Evguéni lançou um olhar suplicante à esposa, mas Dária parecia transformada em estátua, absorvida pelo seu ritual culinário. Apenas apertou com mais força o cabo da faca.
— Nós comemos o que gostamos, Alla Serguéievna — disse ela, sem elevar a voz, mas articulando cada palavra com firmeza. Nesse «nós» havia um desafio. Uma clara marcação de território onde a sogra não fora convidada a entrar.
— Pois é! «Nós»! — aproveitou Alla Serguéievna, virando-se para o filho. Aproximou-se dele como se fosse o réu e ela a procuradora. — Antes gostavas das minhas almôndegas, elogiavas o meu borsch. E agora? Ela meteu-te nas dietas dela, qualquer dia ficas transparente. Está completamente fora de controlo, e tu ainda ficas contente. Onde está a tua firmeza de homem, Jénia? Ela faz de ti o que quer, e tu nem reparas.
Evguéni sentiu a irritação surda a ferver-lhe por dentro. Estava encurralado entre dois fogos, e cada um exigia que ficasse do seu lado. Qualquer tentativa de defender um significava trair o outro.
— Mãe, por favor, chega. Ninguém faz de mim gato sapato. A Dacha cozinha muito bem. Nós simplesmente comemos de maneira diferente, só isso. Melhor diz-me, como tens passado?
Era a sua táctica habitual — mudar de assunto. Uma tentativa patética de levar a conversa para águas seguras. Mas hoje não resultou. Alla Serguéievna olhou para ele com um desapontamento aberto, como se fosse um projecto falhado.
— A minha vida não te interessa. O que te interessa é que ela esteja satisfeita. Que a sua majestade não franza o sobrolho. Olha bem: ela nem uma palavra te diz, cala-se como um boneco de pedra. É assim que mostra o seu desprezo. Por ti, o próprio marido. E por mim também.

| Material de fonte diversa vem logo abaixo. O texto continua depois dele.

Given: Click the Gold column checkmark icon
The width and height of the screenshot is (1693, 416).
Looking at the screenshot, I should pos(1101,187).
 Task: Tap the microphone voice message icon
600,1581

Dária pousou a faca na mesa. Com força. Finalmente virou-se, e o seu olhar encontrou o da sogra. Não havia medo nem raiva. Apenas um cansaço frio, infinito.

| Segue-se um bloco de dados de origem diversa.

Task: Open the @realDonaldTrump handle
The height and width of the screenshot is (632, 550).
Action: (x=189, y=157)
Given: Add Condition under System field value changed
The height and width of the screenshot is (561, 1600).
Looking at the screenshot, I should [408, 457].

— Eu não mostro desprezo, Alla Serguéievna. Estou apenas a preparar o pequeno-almoço para o meu marido. Se há algo que não lhe agrada na minha casa, sabe bem onde está a porta.
Alla Serguéievna arfou, mas não de ofensa — de triunfo. Era isso! Aquilo que esperava. Hostilidade aberta. Agora tinha todas as cartas na mão.
— Ouviste, Jénia? Ouviste?! Ela está a expulsar-me da tua casa! A mim! A tua mãe!

Não disse mais nada. Virou-se e marchou para o corredor. Os seus movimentos estavam cheios de dignidade ofendida. Vestia as luvas devagar de propósito, abotoava o casaco uma a uma, toda ela a encenar a mortal afronta que lhe tinham feito.
Evguéni ficou calado no meio da cozinha, sem saber se devia correr atrás da mãe para pedir desculpa ou ficar com a mulher. Não fez nada. A porta fechou-se. Não com estrondo, mas de forma definitiva. Alla Serguéievna partira, mas a sua presença venenosa continuava a pairar no ar. Partira com uma resolução fria e férrea: isto não podia ficar assim. Tinha de se fazer alguma coisa. E ela sabia exactamente o quê.
— Jénia, precisamos de falar.
O seu nome, pronunciado por aquela voz familiar mas tornada estranha, fez Evguéni estremecer. Acabara de sair pela rotação ruidosa da portaria da fábrica, enchendo os pulmões com o ar húmido da noite, cheirando a asfalto arrefecido e pó metálico. À frente estava o caminho para casa, para o jantar, para o silêncio, para Dária. E ali, mesmo à porta, como uma figura sombria, recortada em cartão contra a parede cinzenta de betão, estava ela. A mãe.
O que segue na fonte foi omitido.